Using partitioned tables, there is also an index scan. Will this IndexRangeScan read more rows than when not partitioned?

mysql> explain SELECT count(1) FROM test WHERE createTime BETWEEN '2024-3-27 00:00:00' AND '2024-3-27 23:59:59' and no = '12314321231';
+----------------------------------+---------+-----------+---------------------------------------------------------------+---------------------------------------------------------------------------------+
| id                               | estRows | task      | access object                                                 | operator info                                                                   |
+----------------------------------+---------+-----------+---------------------------------------------------------------+---------------------------------------------------------------------------------+
| StreamAgg_12                     | 1.00    | root      |                                                               | funcs:count(1)->Column#31                                                       |
| └─IndexLookUp_28                 | 0.25    | root      |                                                               |                                                                                 |
|   ├─IndexRangeScan_25(Build)     | 250.00  | cop[tikv] | table:test, partition:p202403, index:idx_createTime(createTime) | range:[2024-03-27 00:00:00,2023-03-27 23:59:59], keep order:false, stats:pseudo |
|   └─Selection_27(Probe)          | 0.25    | cop[tikv] |                                                               | eq(test.test.no, "12314321231")                                                 |
|     └─TableRowIDScan_26          | 250.00  | cop[tikv] | table:test, partition:p202403                                  | keep order:false, stats:pseudo                                                  |
+----------------------------------+---------+-----------+---------------------------------------------------------------+---------------------------------------------------------------------------------+
5 rows in set (0.00 sec)
| username: TiDBer_jYQINSnf | Original post link

I feel that this table can’t be handled without TiFlash, but adding TiFlash requires more than one replica, which makes it five replicas in total. The cost has no advantage :man_shrugging:

| username: 有猫万事足 | Original post link

You bring up a very practical issue. For example, my two low-spec TiFlash nodes are sharing a machine with other systems, mainly due to cost considerations.

I think you can try using a machine with poor configuration first. Maybe once it’s in use, someone will be willing to pay for its stability. If no one cares, the cost won’t be too high either. I believe deploying one with a 4-core, 8GB configuration should still be acceptable. Just give it a try; if you can produce some reports showing improvements, the cost issue might be resolved.
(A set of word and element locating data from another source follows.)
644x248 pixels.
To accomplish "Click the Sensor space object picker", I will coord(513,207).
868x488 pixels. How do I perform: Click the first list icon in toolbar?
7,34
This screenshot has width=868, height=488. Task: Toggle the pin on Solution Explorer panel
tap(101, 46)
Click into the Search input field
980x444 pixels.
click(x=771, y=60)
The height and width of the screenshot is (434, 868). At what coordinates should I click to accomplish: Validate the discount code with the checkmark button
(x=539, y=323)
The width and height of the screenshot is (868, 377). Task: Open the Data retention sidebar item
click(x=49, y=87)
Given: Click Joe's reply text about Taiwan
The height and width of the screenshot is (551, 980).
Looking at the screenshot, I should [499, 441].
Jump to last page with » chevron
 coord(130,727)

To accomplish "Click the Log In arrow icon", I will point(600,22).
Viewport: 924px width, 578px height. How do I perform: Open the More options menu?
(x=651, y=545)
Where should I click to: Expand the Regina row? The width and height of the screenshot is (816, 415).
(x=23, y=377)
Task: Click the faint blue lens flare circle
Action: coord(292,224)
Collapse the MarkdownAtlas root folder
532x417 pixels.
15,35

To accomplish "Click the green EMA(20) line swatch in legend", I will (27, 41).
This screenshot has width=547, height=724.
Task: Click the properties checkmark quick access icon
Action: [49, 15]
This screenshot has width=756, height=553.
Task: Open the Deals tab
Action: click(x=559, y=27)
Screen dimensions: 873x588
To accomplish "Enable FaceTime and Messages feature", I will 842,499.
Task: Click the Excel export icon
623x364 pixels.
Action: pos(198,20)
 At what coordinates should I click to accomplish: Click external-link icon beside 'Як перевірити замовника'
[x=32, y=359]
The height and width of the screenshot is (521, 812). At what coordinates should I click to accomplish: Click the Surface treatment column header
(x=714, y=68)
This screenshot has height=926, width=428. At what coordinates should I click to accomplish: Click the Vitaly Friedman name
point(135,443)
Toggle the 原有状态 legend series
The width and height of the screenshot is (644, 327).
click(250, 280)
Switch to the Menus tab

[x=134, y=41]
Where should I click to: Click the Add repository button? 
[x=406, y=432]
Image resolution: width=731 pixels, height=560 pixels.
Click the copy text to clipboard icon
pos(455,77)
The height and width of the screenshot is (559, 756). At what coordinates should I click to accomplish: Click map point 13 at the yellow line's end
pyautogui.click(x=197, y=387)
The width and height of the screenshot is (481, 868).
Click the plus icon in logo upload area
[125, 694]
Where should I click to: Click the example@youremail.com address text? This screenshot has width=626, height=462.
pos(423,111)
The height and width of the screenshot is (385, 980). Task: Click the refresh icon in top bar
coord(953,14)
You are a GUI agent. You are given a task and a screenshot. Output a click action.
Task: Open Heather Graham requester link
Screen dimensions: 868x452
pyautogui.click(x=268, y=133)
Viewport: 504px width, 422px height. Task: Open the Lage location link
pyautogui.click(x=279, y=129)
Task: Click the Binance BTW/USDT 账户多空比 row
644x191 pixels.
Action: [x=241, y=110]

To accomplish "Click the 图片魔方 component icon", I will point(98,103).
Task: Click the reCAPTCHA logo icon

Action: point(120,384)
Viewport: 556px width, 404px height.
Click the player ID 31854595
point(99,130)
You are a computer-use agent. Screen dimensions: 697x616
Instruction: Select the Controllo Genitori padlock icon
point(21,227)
| username: 托马斯滑板鞋 | Original post link

:joy: That means TiDB will automatically add an index on the partition key, which is no different from directly creating an index.

| username: tidb菜鸟一只 | Original post link

Isn’t it enough to create a composite index on no and createTime for this SQL?

| username: TiDBer_jYQINSnf | Original post link

No, this column doesn’t have much distinction, just a few values. This SQL is just an example; in reality, a form is created for this table, with each column being a cell. The only thing that can be controlled is the mandatory input of the date, while other columns can be combined arbitrarily, with a timeout of 30 seconds.
Using sharding for queries is still somewhat usable, but replacing it with TiDB seems to be a bit challenging.